Im deutschen Team sind diese strukturellen Mängel wohlbekannt, weshalb der Zeigefinger des Vorwurfs zielsicher auf den reparabelsten Teil der Misere deutet, die Chancenverwertung. „Wir hatten ein, zwei Möglichkeiten, die muss man dann auch nutzen“, ärgerte sich Ballack, „mehr bekommst du in einem EM-Spiel nicht.“ Teamchef Völler räumt ein, dass die mangelnde Effizienz der Stürmer schon in der Qualifikation ein großes Problem gewesen sei, und er weiß auch, wie dessen Lösung gemeinhin heißt: Michael Ballack. „Für unser Spiel ist es immer sehr wichtig, ihn in Positionen zu bringen, aus denen er Tore machen kann“, sagte der Teamchef, „das hat heute nicht geklappt.“

Ballack war anderweitig beschäftigt. Im DFB-Team hat der Bayern-Spieler jenes Problem, mit dem sich Michel Platini früher bei den Franzosen herumschlagen musste: Entweder er macht das Spiel, dann ist keiner da, der Tore schießt. Oder er versucht, Tore zu schießen, dann ist keiner da, der das Spiel macht. Hauptsächlich Ballacks Übersicht und Ballbehauptung war es zuzuschreiben, dass die Dominanz im Mittelfeld wenigstens ab und zu in gefährliche Aktionen umschlug, meist über Lahm, und die Zahl der Ballverluste und somit der gegnerischen Konter gering blieb. Auch so reichten die Patzer der Abwehr zu drei Gegenangriffen, aus denen selbst ein Team wie Lettland ein Tor macht. Dieses hat immerhin einen Maris Verpakovskis in der Spitze, der „abgeht wie eine Rakete“ (Völler), allein vor Oliver Kahn allerdings auch dem Schlange-Kaninchen-Syndrom verfiel.

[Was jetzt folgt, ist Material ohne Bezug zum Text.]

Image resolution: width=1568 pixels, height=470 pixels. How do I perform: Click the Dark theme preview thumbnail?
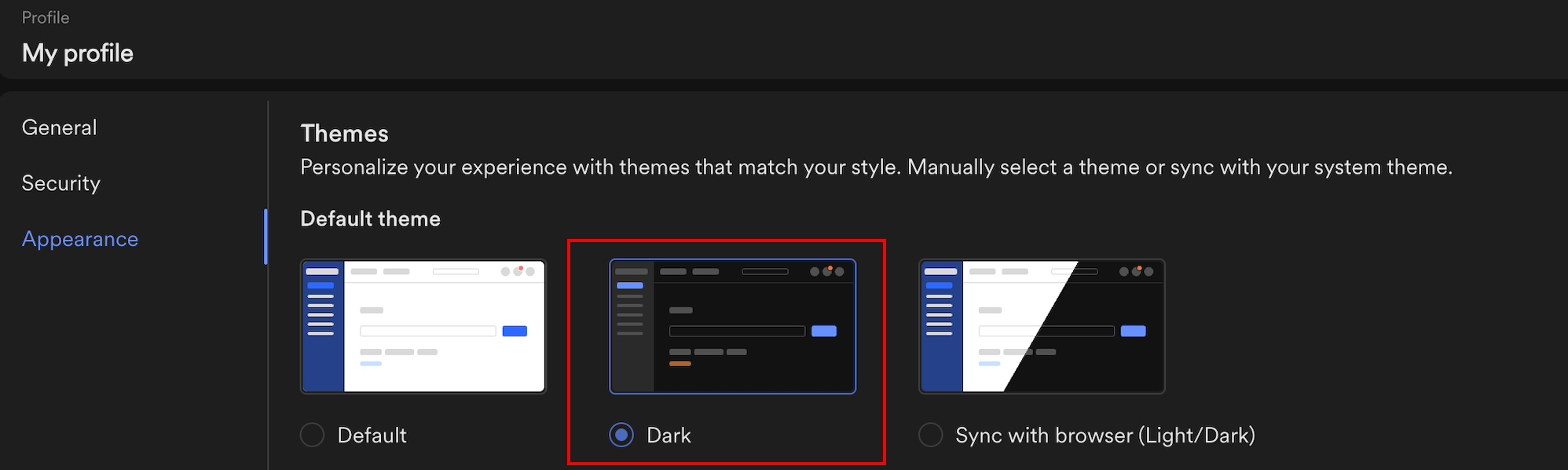(x=732, y=326)
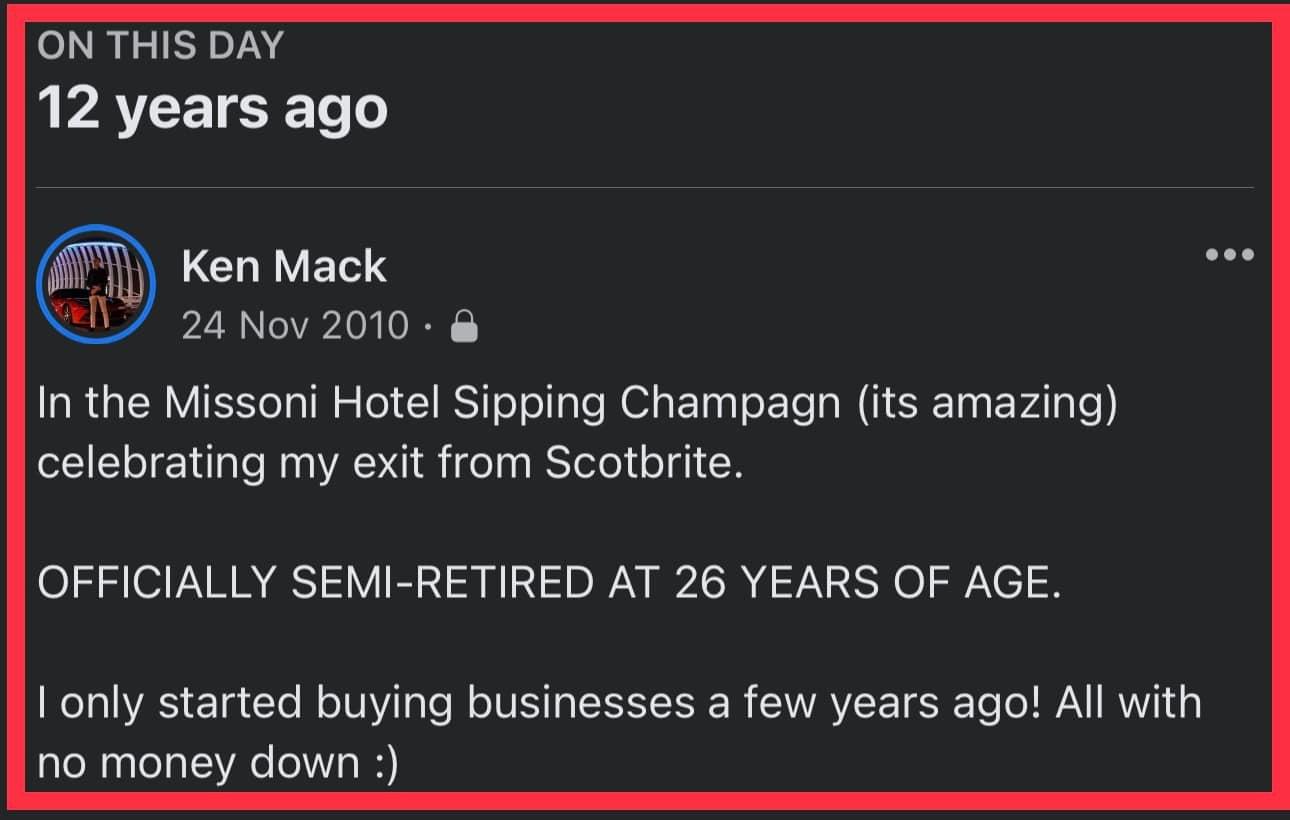This screenshot has width=1290, height=820.
Task: Click the ON THIS DAY header
Action: (161, 46)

„Es liegt gar nicht so sehr am Mittelfeld“, verwahrte sich Ballack gegen den Vorwurf mangelnder Kreativität und Spritzigkeit der von ihm geleiteten Abteilung und ließ gewachsene Bereitschaft zur Übernahme der Chefrolle im Team erkennen, indem er treffsicher die Schwachstellen benannte: „Die Flanken müssen präziser kommen.“ Das ging an die Außenspieler, insbesondere Schneider, Frings, Lahm und den eingewechselten Schweinsteiger. „Wir müssen besser in die Spitze spielen.“

Das ging gegen die Stürmer, welche die Voraussetzungen für derartige Anspiele schaffen und dann etwas daraus machen müssen. Die Variante Kuranyi/Bobic war in dieser Hinsicht genauso wirkungslos wie das spätere Duo Kuranyi/Brdaric oder die Verzweiflungsformation der letzten Minuten, Brdaric/Klose. Dass Letzterer auch noch das Einzige, was er wirklich gut kann, vermasselte und in der Nachspielzeit völlig frei am Tor vorbeiköpfte, passte zum Gesamtbild des deutschen Sturms in jüngerer Zeit. „Hätte der Miro Klose den Kopfball reingemacht, hätte ich mir natürlich auf die Schulter klopfen können“, trauerte Völler der letzten Chance zum unverdienten Sieg nach.

Seine Sturmbesetzung war dann auch das Einzige, was bei den Fans im Intercity nach Lissabon auf echte Ungnade stieß. „Warum nicht Podolski?“, fragten die innovationsfreudigen Völler-Berater, die genau aufgepasst hatten, wer die Tormisere der Engländer gegen die Schweiz beendet hatte. Zwei Tore gegen Tschechien vom rheinischen Geißbock-Rooney, und das ambitionierte Zwei-Punkte-Szenario könnte Wirklichkeit werden.